• **TASK GOAL**: Where the line containing "Task: Edit order data with pencil icon" appears below, begin there and reproduce each line exactly through the last one, omitting pictures.

• **Collected data entries**:
● ● ●

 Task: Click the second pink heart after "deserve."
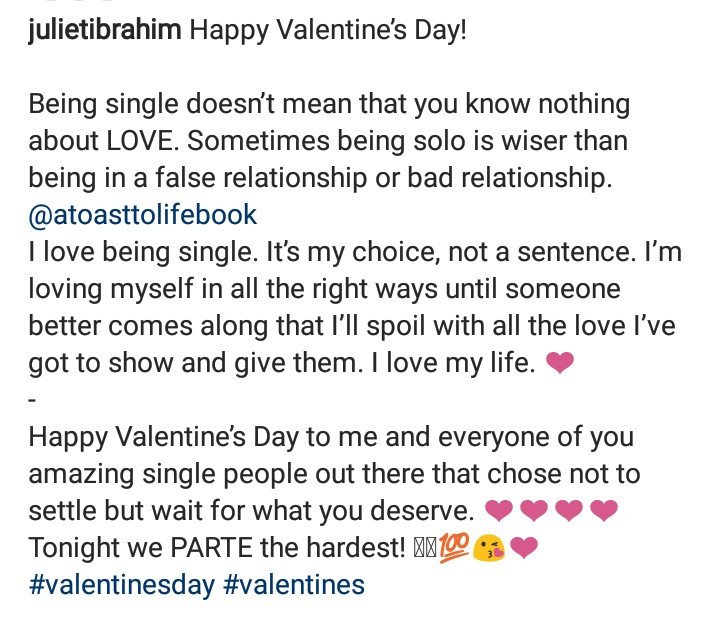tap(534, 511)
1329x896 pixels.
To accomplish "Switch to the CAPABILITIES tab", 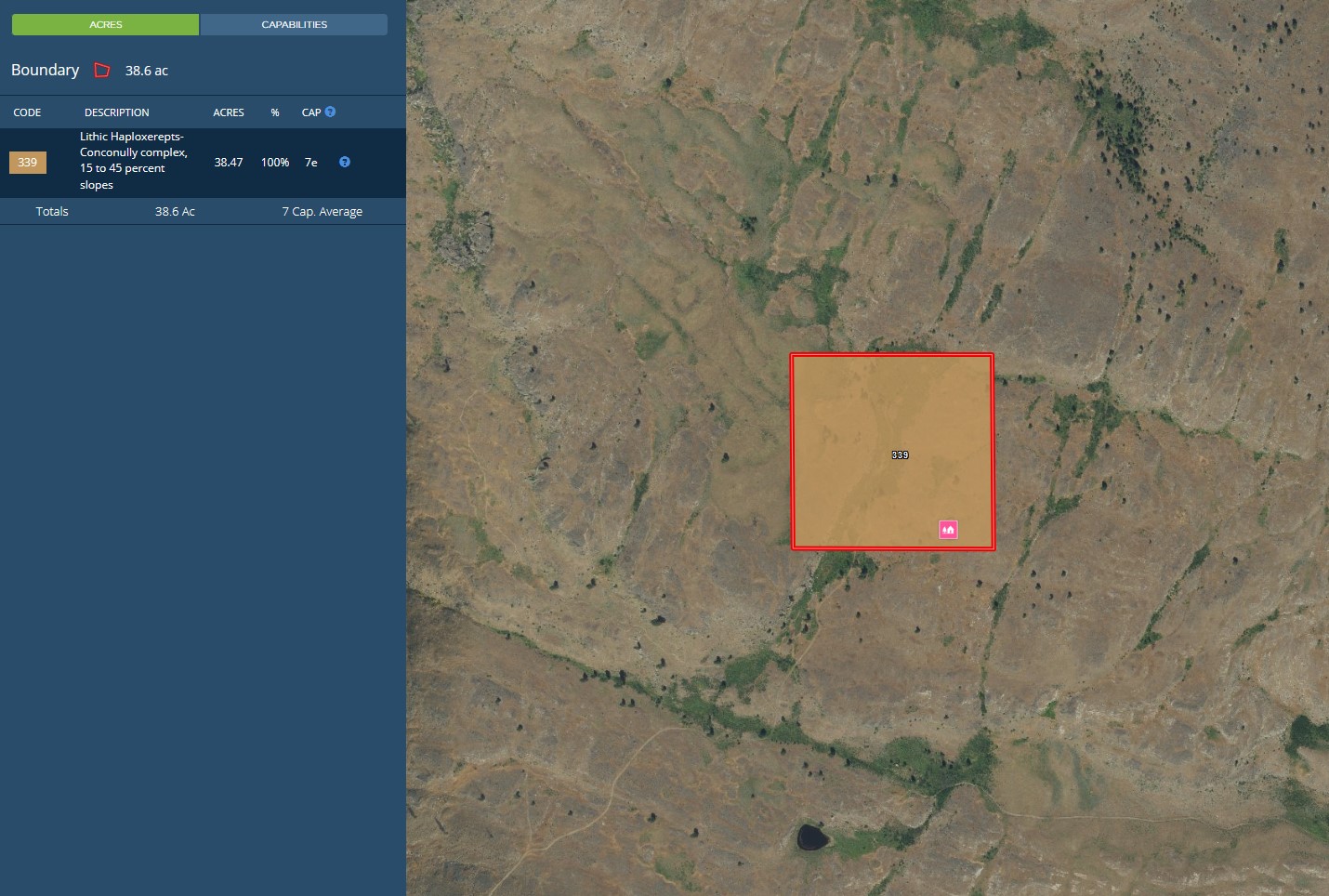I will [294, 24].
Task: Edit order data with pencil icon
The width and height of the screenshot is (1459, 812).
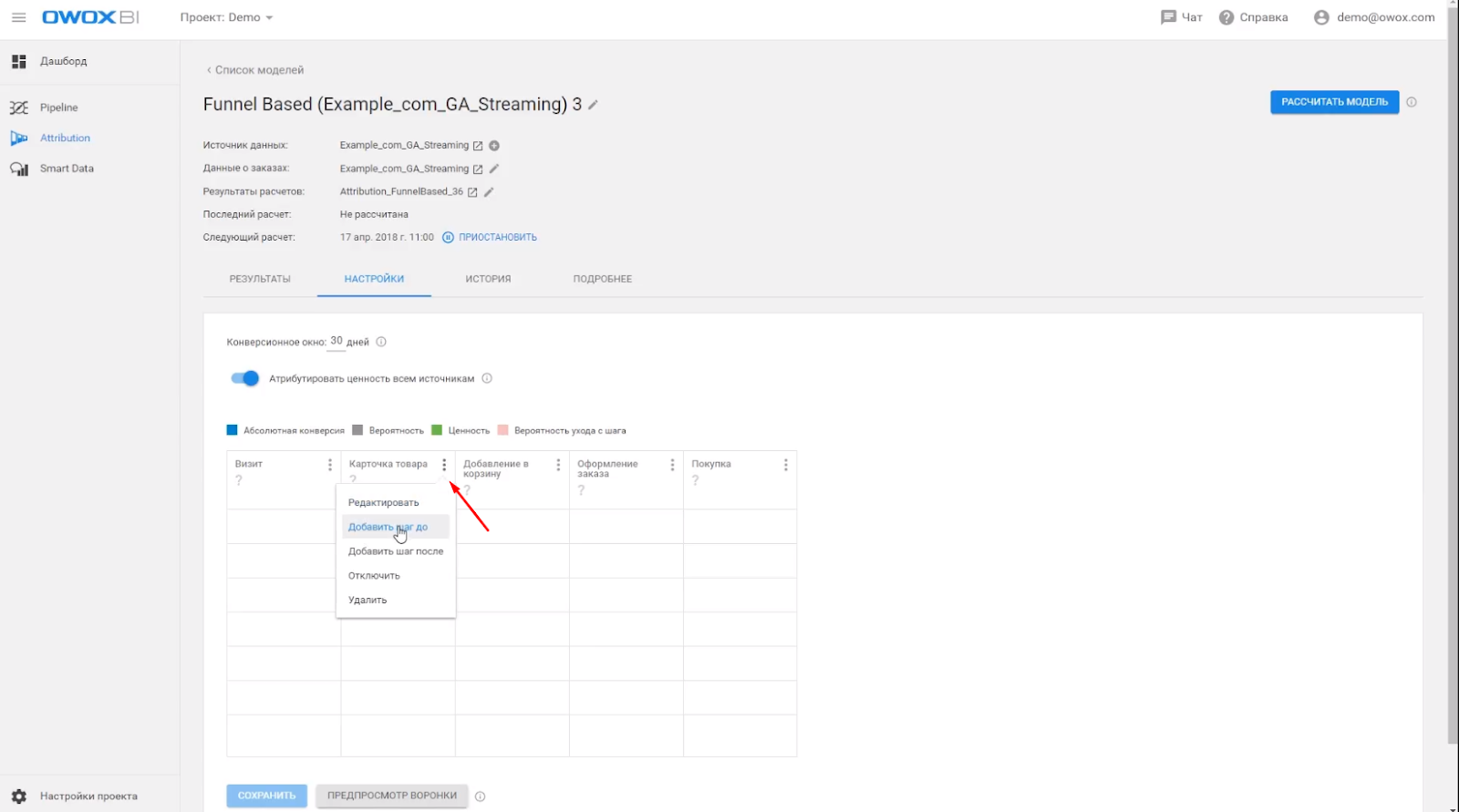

● ● ●

• **WORKED SOLUTION**:
Task: Edit order data with pencil icon
The width and height of the screenshot is (1459, 812).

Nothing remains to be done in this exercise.